What retail tech leaders are talking about: Retail Jam 2026

Written by Steve Dennis | Jul 2, 2026 10:45:32 AM

A day at Knebworth Park. Two roundtables, dozens of frank conversations, and one big question hanging over the room: what happens to quality when AI is shipping code faster than your teams can review it?

Retail Jam is built differently to most events. No vendor hall to wander, no death-by-slide. Just curated conversations between retail leaders who turn up to talk honestly about what is working and what is starting to break.

It also happens to be set in a field at Knebworth Park, which during the heatwave meant the talk was frank and the sun was relentless.

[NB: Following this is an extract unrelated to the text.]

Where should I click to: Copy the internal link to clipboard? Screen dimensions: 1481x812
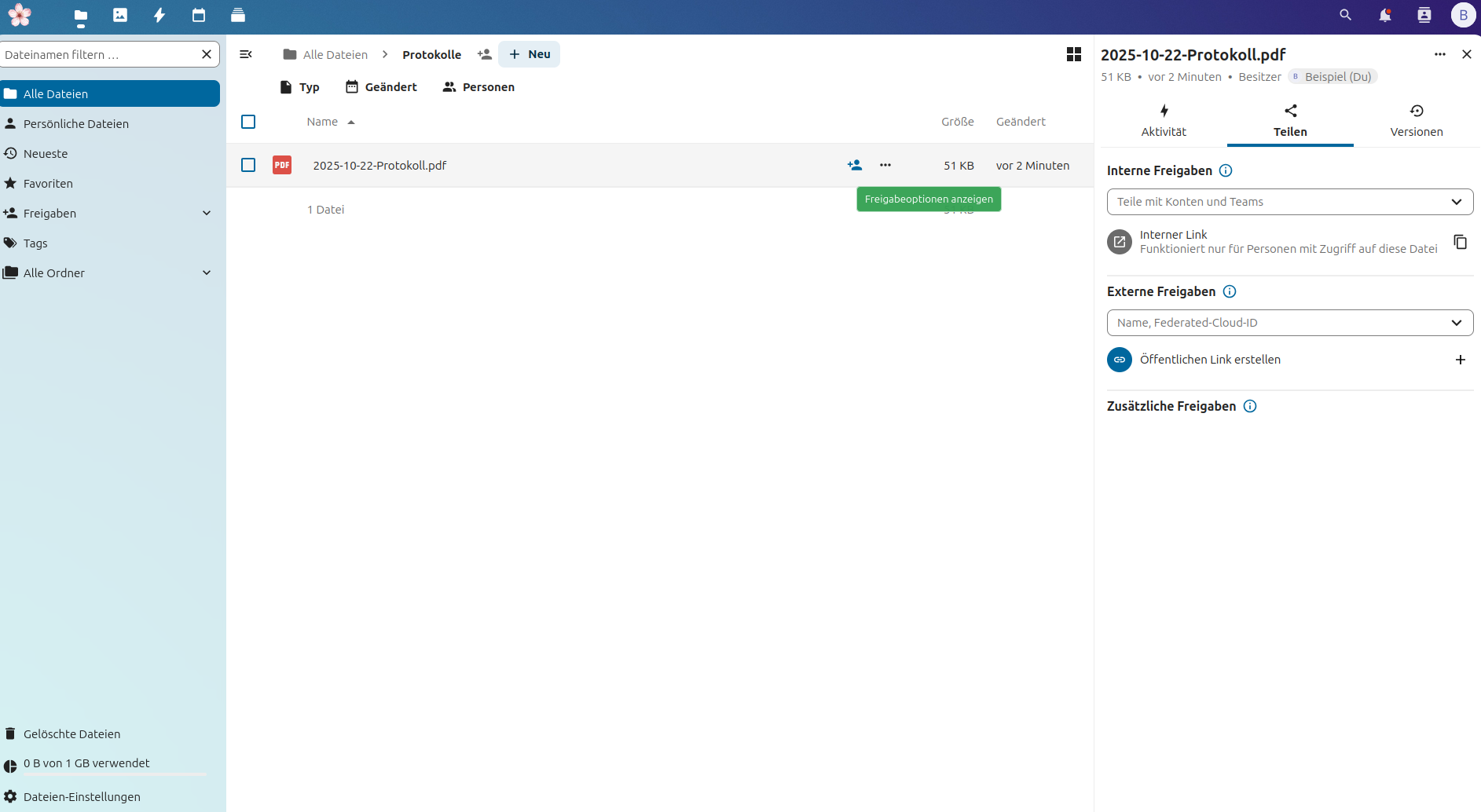tap(1460, 242)
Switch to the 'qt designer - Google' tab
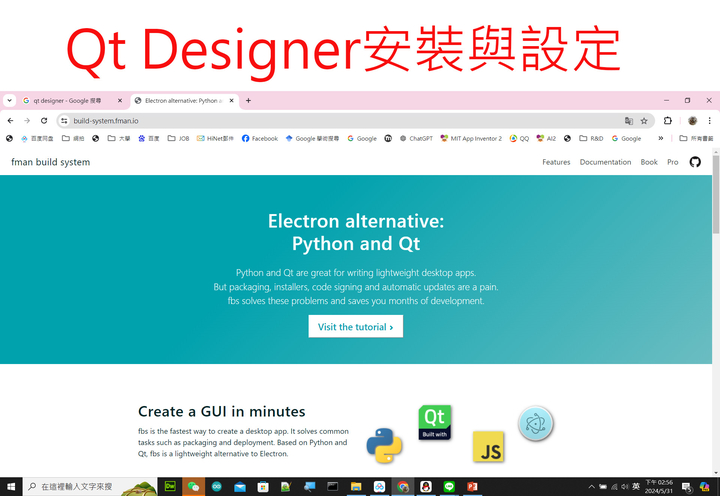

Darryl, Mike and I hosted two sessions on what we have been calling the Tsunami of Code, then spent the rest of the day in the open marketplace talking to retailers at every stage of their journey. One thing became clear quickly: the room was split into two halves.

Two halves of the same room

In one half were the retailers dabbling in AI, often at early levels. Cautious experiments, a few agents writing production code, and a lot of careful questions about how to do it safely.

In the other were retailers still heavily focused on foundational work. Shopify migrations that need to run at speed, daunting PIM overhauls, integration layers that nobody fully owns. The unglamorous change that decides whether a business can move at the pace it needs.

These are the same industry at different speeds, building on different foundations. And what connected both halves was a single recurring theme: trust. Who owns the work, who is accountable for it, and how do you stay confident in quality when the ground keeps shifting.

The AI half: confidence is the real question

The retailers experimenting with AI were not asking whether it works. They were asking whether they could trust it, and who carries the risk when they cannot.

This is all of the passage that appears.